Cape Verdean Football Championship
- Season: 2007
- Champions: Sporting Clube da Praia
- Matches played: 36
- Goals scored: 93 (2.58 per match)
- Top goalscorer: Kadú (9)
- Biggest home win: Académico do Aeroporto
- Highest scoring: Académica do Mindelo

= 2007 Cape Verdean Football Championships =

The 2007 Cape Verdean Football Championship season was the 28th of the competition of the first-tier football in Cape Verde. Its started on 12 May and finished on 21 July, earlier than the last season.
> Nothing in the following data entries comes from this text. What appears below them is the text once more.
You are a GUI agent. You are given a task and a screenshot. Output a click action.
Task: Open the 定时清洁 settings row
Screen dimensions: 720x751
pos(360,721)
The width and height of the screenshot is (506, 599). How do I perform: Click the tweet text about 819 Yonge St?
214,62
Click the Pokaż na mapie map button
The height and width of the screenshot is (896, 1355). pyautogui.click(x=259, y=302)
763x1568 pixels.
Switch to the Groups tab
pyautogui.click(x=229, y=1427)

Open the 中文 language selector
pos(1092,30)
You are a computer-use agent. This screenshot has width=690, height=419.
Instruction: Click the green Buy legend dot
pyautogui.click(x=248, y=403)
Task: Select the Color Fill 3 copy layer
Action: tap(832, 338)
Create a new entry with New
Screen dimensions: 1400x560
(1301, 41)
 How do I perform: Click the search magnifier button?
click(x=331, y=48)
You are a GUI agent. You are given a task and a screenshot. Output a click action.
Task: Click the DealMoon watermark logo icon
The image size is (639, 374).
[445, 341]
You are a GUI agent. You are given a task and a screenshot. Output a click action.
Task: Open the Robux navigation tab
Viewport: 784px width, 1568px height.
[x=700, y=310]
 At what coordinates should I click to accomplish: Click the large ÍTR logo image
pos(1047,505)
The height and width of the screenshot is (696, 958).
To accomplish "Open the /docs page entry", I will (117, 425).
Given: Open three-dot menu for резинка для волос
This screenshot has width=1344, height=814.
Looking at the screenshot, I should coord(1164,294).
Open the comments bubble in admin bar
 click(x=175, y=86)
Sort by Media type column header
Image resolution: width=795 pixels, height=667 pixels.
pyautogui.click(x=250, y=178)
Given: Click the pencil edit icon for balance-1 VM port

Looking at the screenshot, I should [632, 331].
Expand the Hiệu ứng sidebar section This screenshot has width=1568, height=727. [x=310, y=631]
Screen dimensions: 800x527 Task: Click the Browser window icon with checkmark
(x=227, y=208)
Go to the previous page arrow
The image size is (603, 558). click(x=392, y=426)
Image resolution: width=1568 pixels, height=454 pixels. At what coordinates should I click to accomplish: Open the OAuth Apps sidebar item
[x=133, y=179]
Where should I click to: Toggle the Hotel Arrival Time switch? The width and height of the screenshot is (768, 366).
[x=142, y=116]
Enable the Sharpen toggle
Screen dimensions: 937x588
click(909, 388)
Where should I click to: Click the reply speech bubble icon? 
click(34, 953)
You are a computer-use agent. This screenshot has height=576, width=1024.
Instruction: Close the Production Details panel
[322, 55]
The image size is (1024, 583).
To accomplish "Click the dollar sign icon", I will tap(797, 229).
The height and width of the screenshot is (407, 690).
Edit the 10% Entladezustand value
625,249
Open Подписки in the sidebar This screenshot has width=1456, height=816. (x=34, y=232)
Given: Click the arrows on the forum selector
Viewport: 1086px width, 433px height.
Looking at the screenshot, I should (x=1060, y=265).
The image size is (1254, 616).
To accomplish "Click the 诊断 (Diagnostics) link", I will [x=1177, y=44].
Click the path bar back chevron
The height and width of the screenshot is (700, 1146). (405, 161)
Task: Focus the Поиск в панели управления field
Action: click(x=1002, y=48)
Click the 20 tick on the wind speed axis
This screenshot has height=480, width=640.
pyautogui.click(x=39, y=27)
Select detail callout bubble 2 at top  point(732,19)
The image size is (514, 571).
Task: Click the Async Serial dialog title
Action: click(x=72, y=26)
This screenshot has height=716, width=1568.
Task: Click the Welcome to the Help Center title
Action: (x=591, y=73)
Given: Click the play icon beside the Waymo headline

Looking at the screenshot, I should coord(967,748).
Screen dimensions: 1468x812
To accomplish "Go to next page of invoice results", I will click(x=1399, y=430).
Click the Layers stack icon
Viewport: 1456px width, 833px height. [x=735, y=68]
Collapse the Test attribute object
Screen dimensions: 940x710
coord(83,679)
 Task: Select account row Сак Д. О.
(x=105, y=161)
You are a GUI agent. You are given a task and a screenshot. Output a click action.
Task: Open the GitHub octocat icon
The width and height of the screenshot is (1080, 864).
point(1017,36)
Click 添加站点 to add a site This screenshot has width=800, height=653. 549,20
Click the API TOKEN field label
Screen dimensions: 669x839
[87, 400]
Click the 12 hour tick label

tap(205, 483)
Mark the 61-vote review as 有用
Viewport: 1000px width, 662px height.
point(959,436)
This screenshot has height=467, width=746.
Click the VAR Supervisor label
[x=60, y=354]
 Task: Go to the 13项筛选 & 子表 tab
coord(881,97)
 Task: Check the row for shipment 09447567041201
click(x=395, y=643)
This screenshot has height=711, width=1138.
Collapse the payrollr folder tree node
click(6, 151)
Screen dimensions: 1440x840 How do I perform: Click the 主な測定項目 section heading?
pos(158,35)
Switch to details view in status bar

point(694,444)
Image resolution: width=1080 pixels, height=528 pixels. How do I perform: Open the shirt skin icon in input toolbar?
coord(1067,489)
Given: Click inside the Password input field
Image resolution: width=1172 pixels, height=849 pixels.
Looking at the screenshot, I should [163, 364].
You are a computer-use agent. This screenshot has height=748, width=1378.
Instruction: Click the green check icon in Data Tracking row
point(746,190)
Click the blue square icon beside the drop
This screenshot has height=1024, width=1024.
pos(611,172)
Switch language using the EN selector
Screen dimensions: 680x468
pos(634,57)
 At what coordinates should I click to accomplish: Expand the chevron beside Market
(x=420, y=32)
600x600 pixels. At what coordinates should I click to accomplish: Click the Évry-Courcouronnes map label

The tournament was organized by the Cape Verdean Football Federation. Sporting would win their 6th title and second straight after defeating Académica do Mindelo under the away goals rule, the only time it happened, the scorer was Dário who scored their only goal at the finals during stoppage time. They would have entry to the 2008 CAF Champions League. No second place team would also participate in the 2008 CAF Confederation Cup

== Overview ==
Sporting Clube da Praia was the defending team of the title. A total of 12 clubs participated in the competition, one from each island league and one who won the last season's title. As Sporting Praia won the 2006 national title, Académica da Praia, runner-up of the island division would compete in the championships.

The season at the time would have the second club to win two back-to-back titles after CS Mindelense in 1976 and 1977.

Scorpion Vermelho was the first participant of the north of Santiago that came from the municipality of Santa Cruz.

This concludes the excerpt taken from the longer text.